What to work on.
Your task is to retype the lines from the opening of the material through the line that includes "You are a GUI". Do not copy the pictures.

Working data.

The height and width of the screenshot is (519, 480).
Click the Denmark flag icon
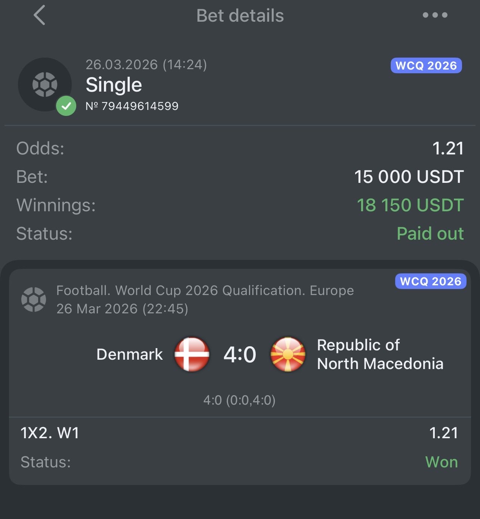pyautogui.click(x=192, y=354)
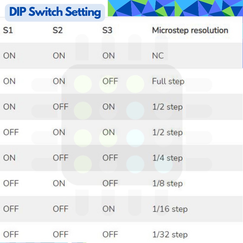Select the 1/8 step resolution cell
This screenshot has height=243, width=243.
(167, 183)
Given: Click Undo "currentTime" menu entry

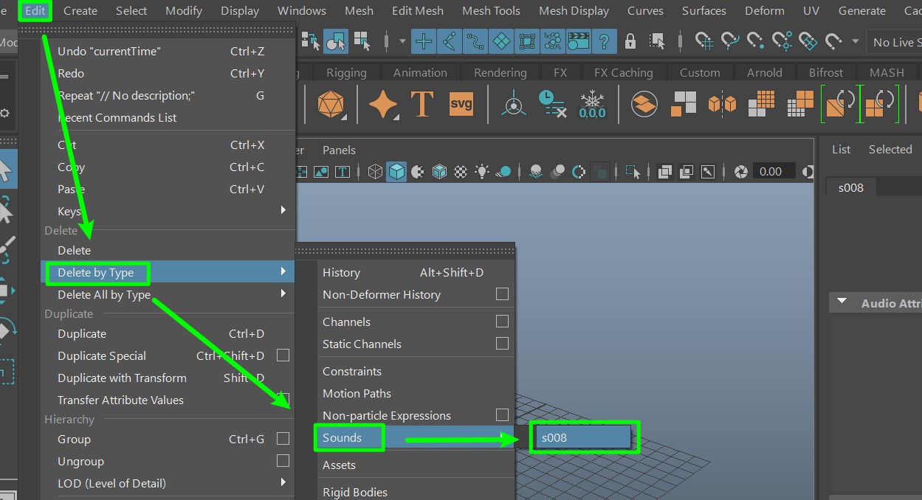Looking at the screenshot, I should pos(109,51).
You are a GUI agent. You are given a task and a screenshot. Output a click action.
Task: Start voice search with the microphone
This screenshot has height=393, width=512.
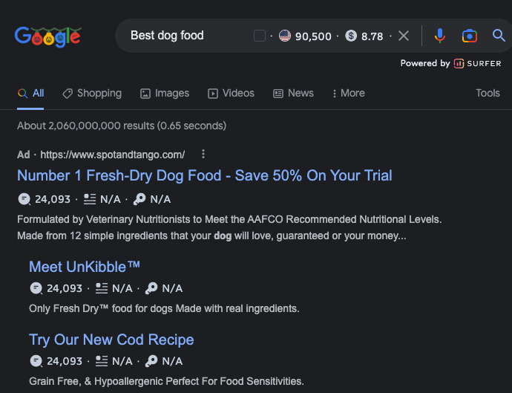[440, 36]
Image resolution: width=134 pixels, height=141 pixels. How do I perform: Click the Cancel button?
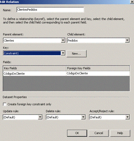(x=99, y=133)
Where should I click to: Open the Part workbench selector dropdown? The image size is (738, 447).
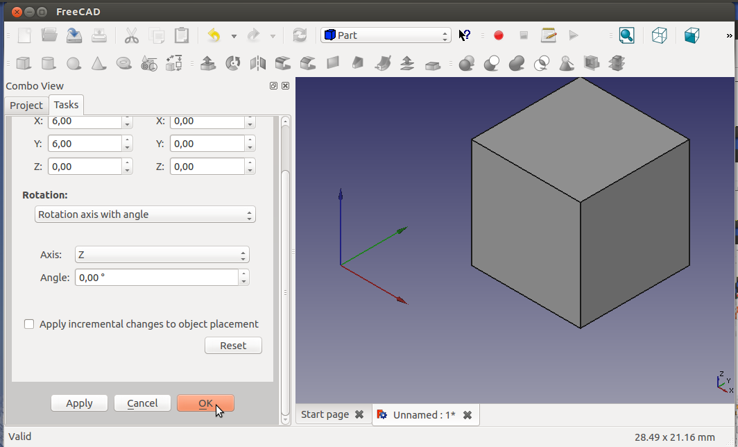pyautogui.click(x=386, y=35)
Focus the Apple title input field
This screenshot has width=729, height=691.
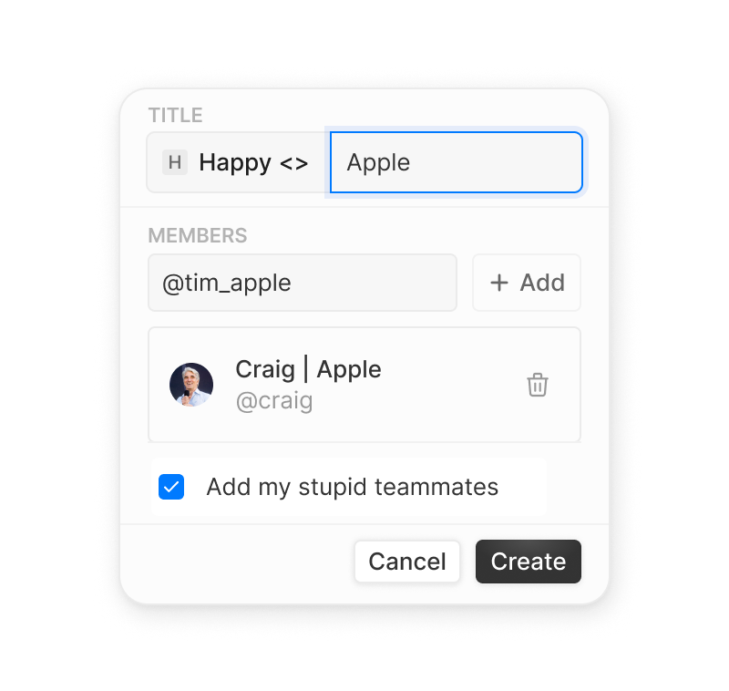point(457,162)
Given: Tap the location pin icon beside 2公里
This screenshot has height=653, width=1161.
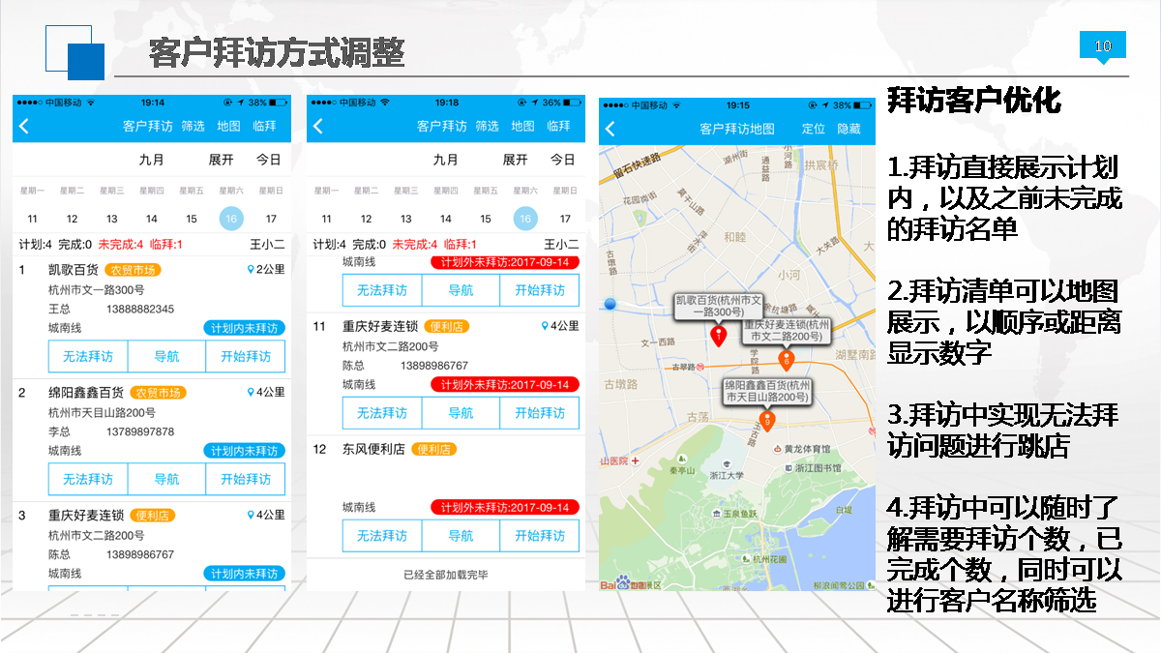Looking at the screenshot, I should [251, 270].
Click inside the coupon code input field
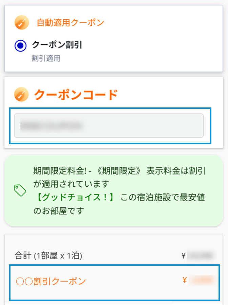 pos(108,125)
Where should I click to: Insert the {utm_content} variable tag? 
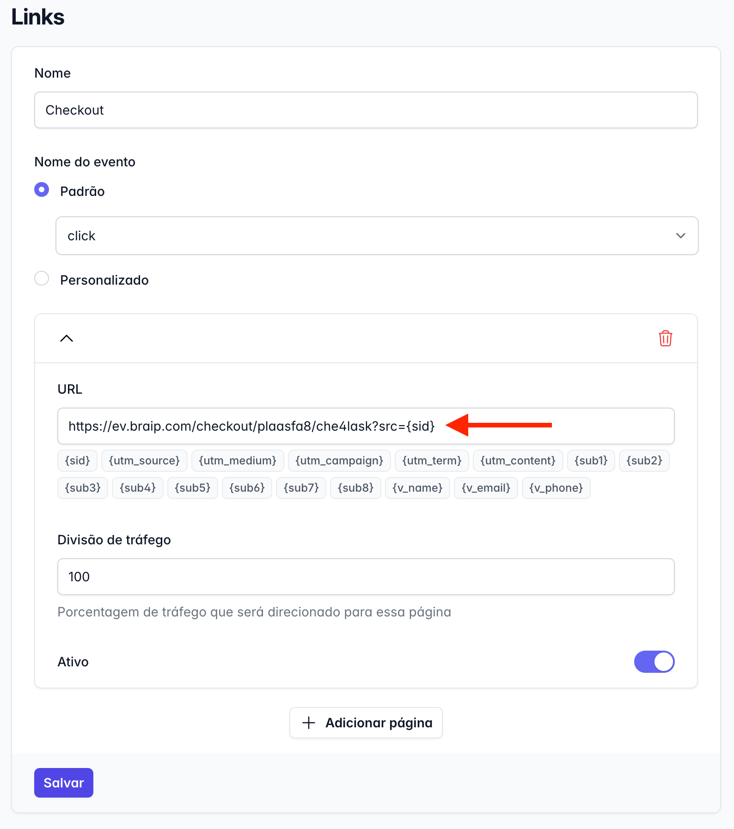[x=518, y=461]
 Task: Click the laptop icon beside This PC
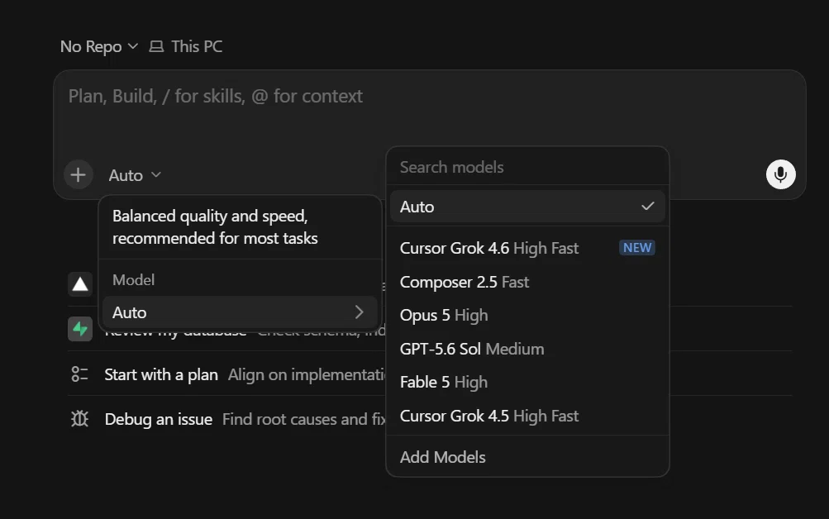(x=156, y=46)
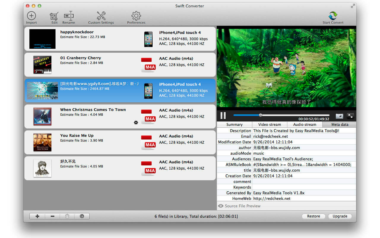Switch to the Video stream tab
The height and width of the screenshot is (238, 380).
270,125
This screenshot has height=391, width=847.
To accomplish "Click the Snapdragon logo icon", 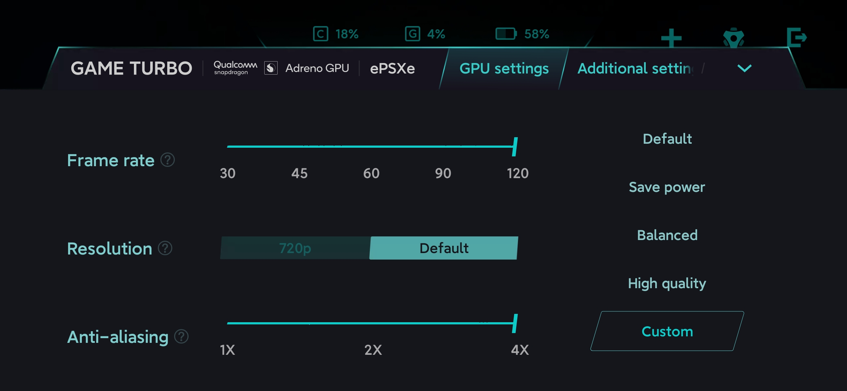I will [271, 68].
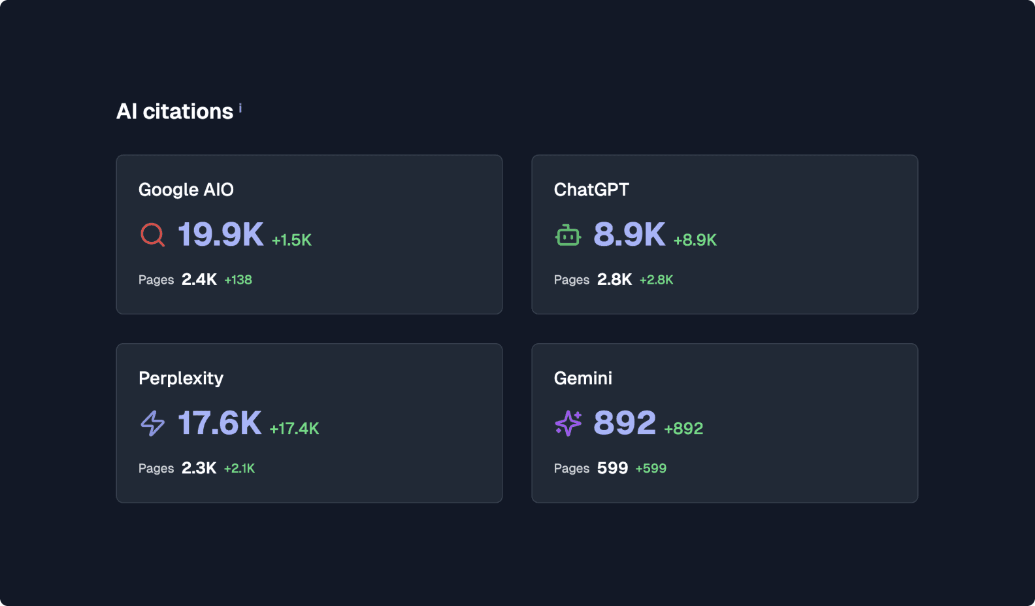Select the green robot icon in the ChatGPT card
This screenshot has width=1035, height=606.
coord(568,235)
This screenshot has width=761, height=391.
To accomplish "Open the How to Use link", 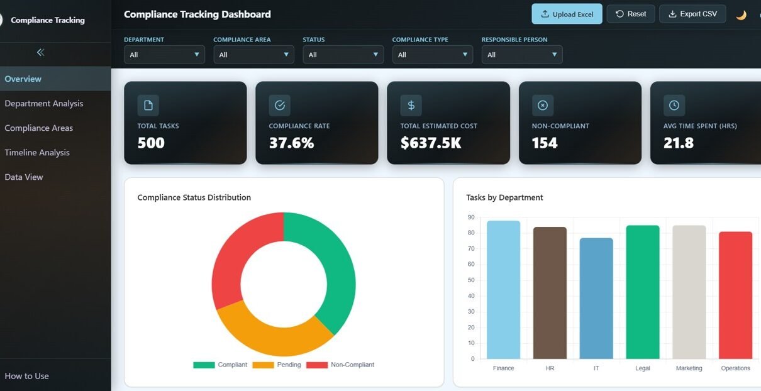I will pos(26,376).
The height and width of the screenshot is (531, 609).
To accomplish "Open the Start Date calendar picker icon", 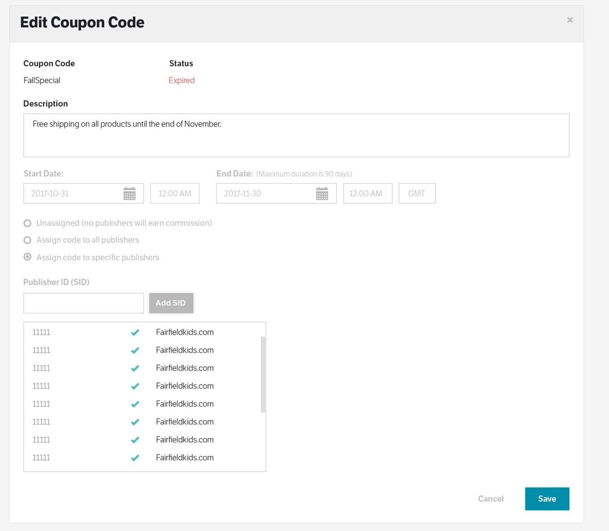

Exercise answer.
The height and width of the screenshot is (519, 480).
Click the Denmark flag icon
pyautogui.click(x=192, y=354)
Select the 1/8 step resolution cell
This screenshot has height=243, width=243.
(167, 183)
Given: Click Undo "currentTime" menu entry

Looking at the screenshot, I should pos(109,51).
You are a GUI agent. You are given a task and a screenshot. Output a click action.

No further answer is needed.